Soal Tertulis A >>
Kembalikan tanpa perubahan bagian daftar yang dibuka dengan baris berisi "The image size" dan ditutup dengan baris berisi "click(x=70, y=677)", kedua baris itu ikut disertakan. Jangan masukkan gambarnya ke dalam jawaban.

Oleh karena itu Konsili bermaksud menjelaskan berbagai pokok ajaran Gereja, dan dengan demikian menerangi serta meneguhkan umat kristiani dan semua orang, yang berusaha membela dan mengembangkan martabat asli maupun nilai luhur dan kesucian status perkawinan.

48. (Kesucian perkawinan dan keluarga)

Persekutuan hidup dan kasih suami-isteri yang mesra, yang diadakan oleh Sang Pencipta dan dikukuhkan dengan hukum-hukumnya, dibangun oleh janji pernikahan atau persetujuan pribadi yang tak dapat di tarik kembali. Demikianlah karena tindakan manusiawi, yakni saling menyerahkan diri dan saling menerima antara suami dan isteri, timbullah suatu lembaga yang mendapat keteguhannya, juga bagi masyarakat, berdasarkan ketetapan ilahi. Ikatan suci demi kesejahteraan suami-isteri dan anak maupun masyarakat itu, tidak tergantung dari manusiawi semata-mata. Allah sendirilah Pencipta perkawinan, yang mencakup berbagai nilai dan tujuan[105]. Itu semua penting sekali bagi kelangsungan umat manusia, bagi pertumbuhan pribadi serta tujuan kekal masing-masing anggota keluarga, bagi martabat, kelestarian, damai dan kesejahteraan keluarga sendiri maupun seluruh masyarakat manusia. Menurut sifat kodratinya lembaga perkawinan sendiri dan cinta kasih suami-isteri tertujukan kepada lahirnya keturunan serta pendidikannya, dan sebagai puncaknya bagaikan dimahkotai olehnya. Maka dari itu pria dan wanita, yang karena janji perkawinan “bukan lagi dua, melainkan satu daging” (Mat 19:6), saling membantu dan melayani berdasarkan ikatan mesra antara pribadi dan kerja sama; mereka mengalami dan dari hari ke hari makin memperdalam rasa kesatuan mereka. Persatuan mesra itu, sebagai saling serah diri antara dua pribadi, begitu pula kesejahteraan anak-anak, menuntut kesetiaan suami isteri yang sepenuhnya, dan menjadikan tidak terceraikannya kesatuan mereka mutlak perlu[106].

Kumpulan Data >>
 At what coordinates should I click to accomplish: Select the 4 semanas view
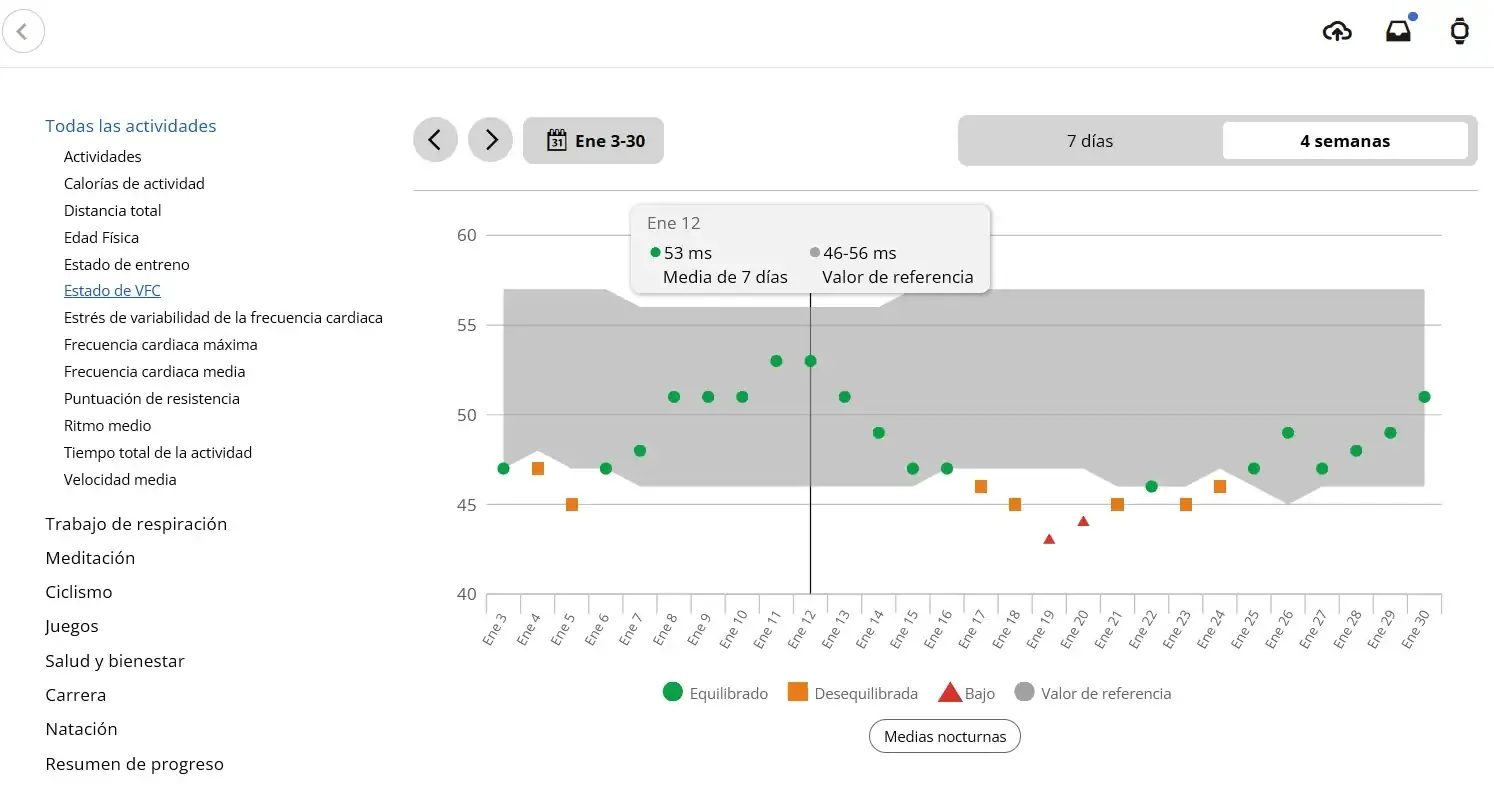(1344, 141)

--

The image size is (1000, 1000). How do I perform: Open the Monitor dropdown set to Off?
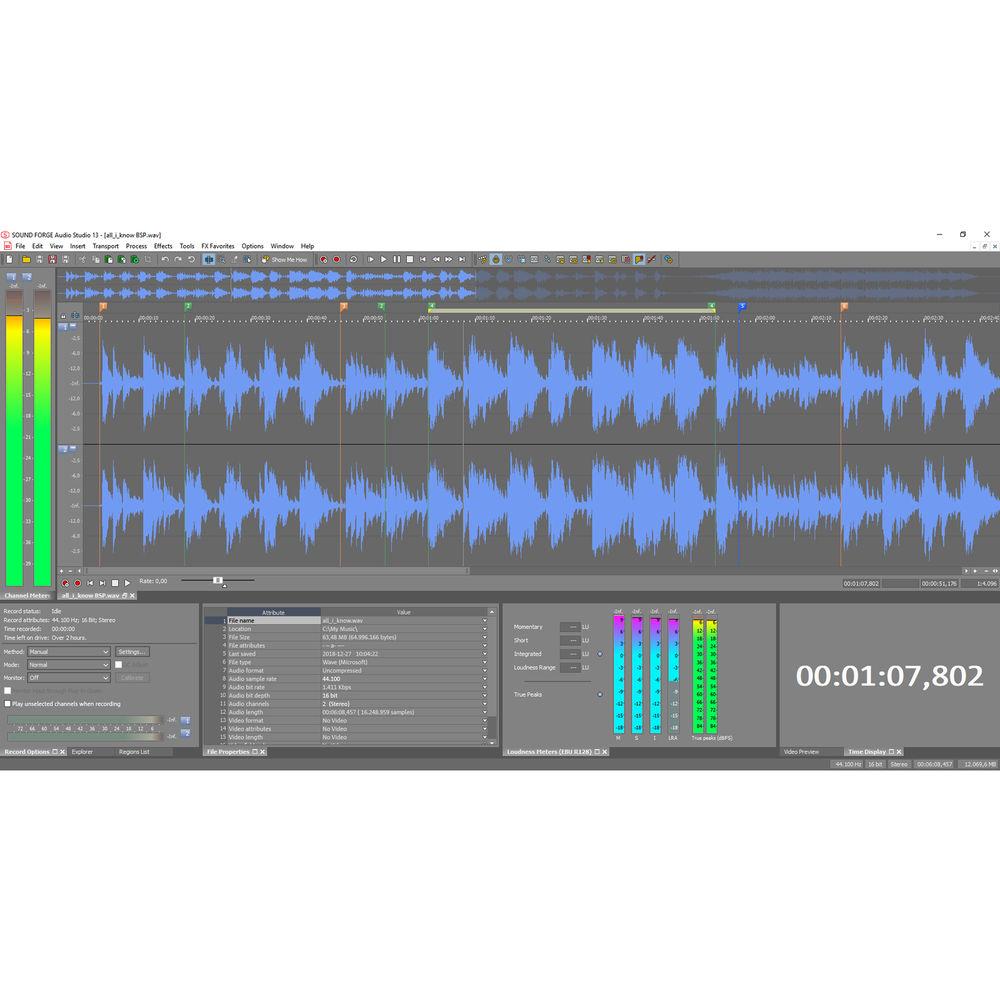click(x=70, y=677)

--

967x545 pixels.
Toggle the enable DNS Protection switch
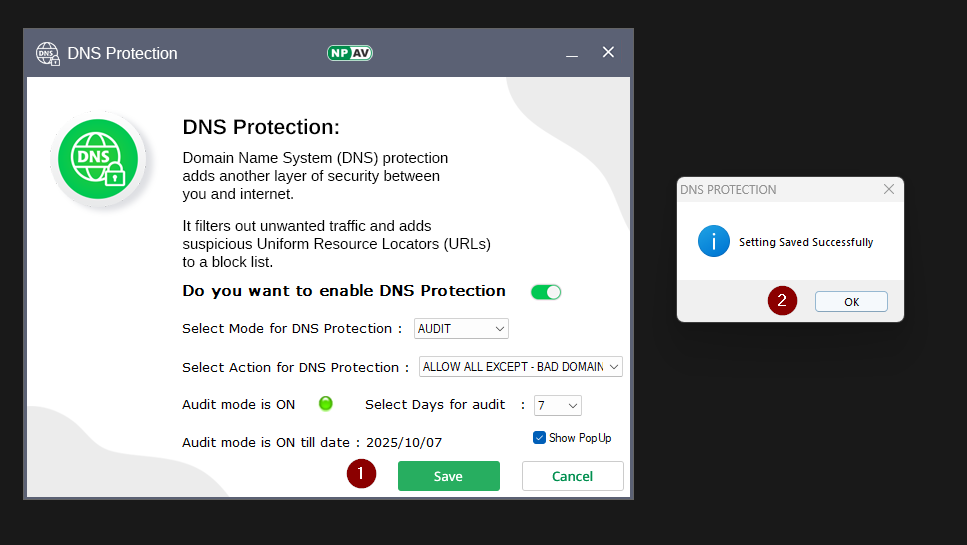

Soal Tertulis B >>
Ketik ulang dengan persis bagian teks tentang kesucian perkawinan yang dibuka dengan kata-kata "Oleh karena itu" dan ditutup dengan "perkawinan dan keluarga)".

Penyelesaian Lengkap A >>
The image size is (1000, 1000). How do I perform: Open the Monitor dropdown set to Off?
click(x=70, y=677)

Penyelesaian Lengkap B >>
Oleh karena itu Konsili bermaksud menjelaskan berbagai pokok ajaran Gereja, dan dengan demikian menerangi serta meneguhkan umat kristiani dan semua orang, yang berusaha membela dan mengembangkan martabat asli maupun nilai luhur dan kesucian status perkawinan.

48. (Kesucian perkawinan dan keluarga)